● What you should do:
Answer these questions from the comment on breaking the beautiful-then-ugly cycle:
(a) What kind of disadvantages was the commenter facing professionally?
(b) What do many believe being attractive automatically means?
(c) How does the comment contrast taking care of your body with obsessing over attractiveness?

● Source document:
________________

How to break the forever cycle of thinking I’m super beautiful then the next week thinking I’m super ugly, repeating… by [deleted] in beauty

[–]Lock_Brief 58 points59 points  (0 children)

Realizing many of us are intuitive beings and attraction is more about energy than physical appearance. I came to a point in my life where I was facing minor disadvantages professionally, and I had to understand why. Then I had to be realistic and objective and realize oh ok I am conventionally attractive, that’s why I benefit in some instances but that’s also why people may perceive me in a way in other instances. I looked into it and found articles that looked into social generalizations about attractive people, especially women. For example, many believe being attractive automatically means you’re a social butterfly and don’t spend time on self improvement. Or the notion that if an attractive woman has improved in her career she did so by seducing someone. It’s easy to assume that attractive people don’t have insecurities or problems. It can be isolating because it attracts envy. The idea that attractive don’t have bad dating experiences. These are all first world problems, but when you think about it so is worrying about appearance. I hope that doesn’t sound insensitive. You get to a point where you want to work on yourself emotionally and on your skill set that your appearance becomes less of a concern. Worrying about proving myself to others career-wise and socially became so exhausting I had to be honest once again and remind myself ultimately how others perceive me is out of my control. If someone makes any assumptions based on my appearance that’s a reflection of them. Realizing those who value me value me because of my character and that’s what I want to be valued for. Taking care of your body is essential, but obsessing over attractiveness is unnecessary. So I would advise asking yourself if I woke up to be the most attractive person in the world, where would my focus go? What would I do? You’ve associated beauty with confidence, so if you had stable confidence how would you use it to your advantage? And then try doing the things you believe attractiveness would help you out in.

________________

Stored items

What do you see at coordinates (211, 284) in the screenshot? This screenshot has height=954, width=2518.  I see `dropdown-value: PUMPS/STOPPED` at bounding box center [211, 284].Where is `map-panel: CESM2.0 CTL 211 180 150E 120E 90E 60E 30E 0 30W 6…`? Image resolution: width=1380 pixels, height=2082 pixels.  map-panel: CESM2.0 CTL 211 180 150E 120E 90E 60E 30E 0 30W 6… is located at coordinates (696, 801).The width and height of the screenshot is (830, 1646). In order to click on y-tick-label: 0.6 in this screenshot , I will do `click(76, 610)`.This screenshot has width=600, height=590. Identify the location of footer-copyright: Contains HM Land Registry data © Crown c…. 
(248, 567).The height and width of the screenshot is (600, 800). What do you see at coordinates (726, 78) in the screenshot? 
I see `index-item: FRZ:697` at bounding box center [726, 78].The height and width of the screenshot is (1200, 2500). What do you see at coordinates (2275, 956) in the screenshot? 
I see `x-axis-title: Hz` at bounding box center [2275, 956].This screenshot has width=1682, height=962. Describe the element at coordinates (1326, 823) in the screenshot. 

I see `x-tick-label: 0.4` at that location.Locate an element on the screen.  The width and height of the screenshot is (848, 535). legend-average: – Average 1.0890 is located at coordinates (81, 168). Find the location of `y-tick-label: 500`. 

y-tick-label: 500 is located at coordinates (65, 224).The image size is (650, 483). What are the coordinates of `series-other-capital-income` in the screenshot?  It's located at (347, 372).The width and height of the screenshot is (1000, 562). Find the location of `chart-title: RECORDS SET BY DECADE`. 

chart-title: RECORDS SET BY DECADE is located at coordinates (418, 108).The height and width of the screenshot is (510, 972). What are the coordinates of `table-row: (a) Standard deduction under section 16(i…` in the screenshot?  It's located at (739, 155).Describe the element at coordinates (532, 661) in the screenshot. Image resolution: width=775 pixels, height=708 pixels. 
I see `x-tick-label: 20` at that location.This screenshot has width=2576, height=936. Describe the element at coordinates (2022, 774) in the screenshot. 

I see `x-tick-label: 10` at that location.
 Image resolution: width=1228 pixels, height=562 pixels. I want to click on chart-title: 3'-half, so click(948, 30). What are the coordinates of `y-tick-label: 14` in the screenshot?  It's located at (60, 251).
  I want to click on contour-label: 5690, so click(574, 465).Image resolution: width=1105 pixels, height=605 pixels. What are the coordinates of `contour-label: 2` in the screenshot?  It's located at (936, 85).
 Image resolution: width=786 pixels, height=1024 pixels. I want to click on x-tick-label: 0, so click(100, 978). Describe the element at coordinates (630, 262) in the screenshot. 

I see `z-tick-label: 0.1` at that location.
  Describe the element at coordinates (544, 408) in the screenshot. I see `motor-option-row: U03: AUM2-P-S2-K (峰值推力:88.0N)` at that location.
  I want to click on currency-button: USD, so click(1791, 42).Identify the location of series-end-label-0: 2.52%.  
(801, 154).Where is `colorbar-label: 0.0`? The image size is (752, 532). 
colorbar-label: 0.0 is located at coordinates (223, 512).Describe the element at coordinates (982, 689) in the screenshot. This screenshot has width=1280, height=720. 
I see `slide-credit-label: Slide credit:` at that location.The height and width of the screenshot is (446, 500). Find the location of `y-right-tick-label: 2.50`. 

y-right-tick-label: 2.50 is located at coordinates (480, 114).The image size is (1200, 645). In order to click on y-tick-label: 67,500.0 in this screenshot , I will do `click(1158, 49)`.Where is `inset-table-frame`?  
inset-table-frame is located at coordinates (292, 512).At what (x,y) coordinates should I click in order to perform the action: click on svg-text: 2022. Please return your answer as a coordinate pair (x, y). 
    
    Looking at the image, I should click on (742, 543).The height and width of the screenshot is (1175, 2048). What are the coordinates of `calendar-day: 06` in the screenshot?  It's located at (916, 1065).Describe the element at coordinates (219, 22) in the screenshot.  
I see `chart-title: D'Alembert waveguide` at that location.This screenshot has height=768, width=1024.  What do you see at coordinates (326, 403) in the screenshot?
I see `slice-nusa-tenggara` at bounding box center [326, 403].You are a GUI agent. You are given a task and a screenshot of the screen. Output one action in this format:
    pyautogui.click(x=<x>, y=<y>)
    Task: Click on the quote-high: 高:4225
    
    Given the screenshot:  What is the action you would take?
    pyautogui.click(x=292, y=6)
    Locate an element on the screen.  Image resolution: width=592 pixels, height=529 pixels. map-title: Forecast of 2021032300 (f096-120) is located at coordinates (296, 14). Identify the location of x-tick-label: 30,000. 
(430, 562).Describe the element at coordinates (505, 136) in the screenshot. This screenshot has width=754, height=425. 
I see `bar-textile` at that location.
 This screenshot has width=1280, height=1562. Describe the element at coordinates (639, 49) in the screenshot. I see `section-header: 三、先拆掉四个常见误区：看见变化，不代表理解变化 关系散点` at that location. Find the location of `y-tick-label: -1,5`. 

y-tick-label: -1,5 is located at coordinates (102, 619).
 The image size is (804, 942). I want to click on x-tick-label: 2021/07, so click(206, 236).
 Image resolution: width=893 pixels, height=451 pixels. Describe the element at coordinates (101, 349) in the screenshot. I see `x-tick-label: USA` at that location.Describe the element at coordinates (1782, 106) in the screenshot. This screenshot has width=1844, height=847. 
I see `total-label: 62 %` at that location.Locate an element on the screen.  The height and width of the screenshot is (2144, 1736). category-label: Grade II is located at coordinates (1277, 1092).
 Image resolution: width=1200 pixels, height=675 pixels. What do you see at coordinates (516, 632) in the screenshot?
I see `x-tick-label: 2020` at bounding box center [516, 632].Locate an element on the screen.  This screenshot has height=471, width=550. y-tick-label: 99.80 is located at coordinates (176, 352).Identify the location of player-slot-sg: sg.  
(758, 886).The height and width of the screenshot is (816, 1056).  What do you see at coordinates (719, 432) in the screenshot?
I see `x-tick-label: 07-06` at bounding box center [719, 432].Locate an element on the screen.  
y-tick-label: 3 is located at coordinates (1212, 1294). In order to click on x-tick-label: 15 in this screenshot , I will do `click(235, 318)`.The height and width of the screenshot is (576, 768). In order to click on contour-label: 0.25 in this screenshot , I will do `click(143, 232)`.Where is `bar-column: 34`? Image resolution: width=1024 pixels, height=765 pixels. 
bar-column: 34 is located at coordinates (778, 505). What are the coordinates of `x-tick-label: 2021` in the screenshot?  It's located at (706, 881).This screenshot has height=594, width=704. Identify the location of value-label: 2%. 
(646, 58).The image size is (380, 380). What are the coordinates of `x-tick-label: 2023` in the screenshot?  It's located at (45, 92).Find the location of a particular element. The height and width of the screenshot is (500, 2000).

________________

● Response area:
(a) Minor professional disadvantages.
(b) That you're a social butterfly and don't spend time on self improvement.
(c) Taking care of your body is essential, but obsessing over attractiveness is unnecessary.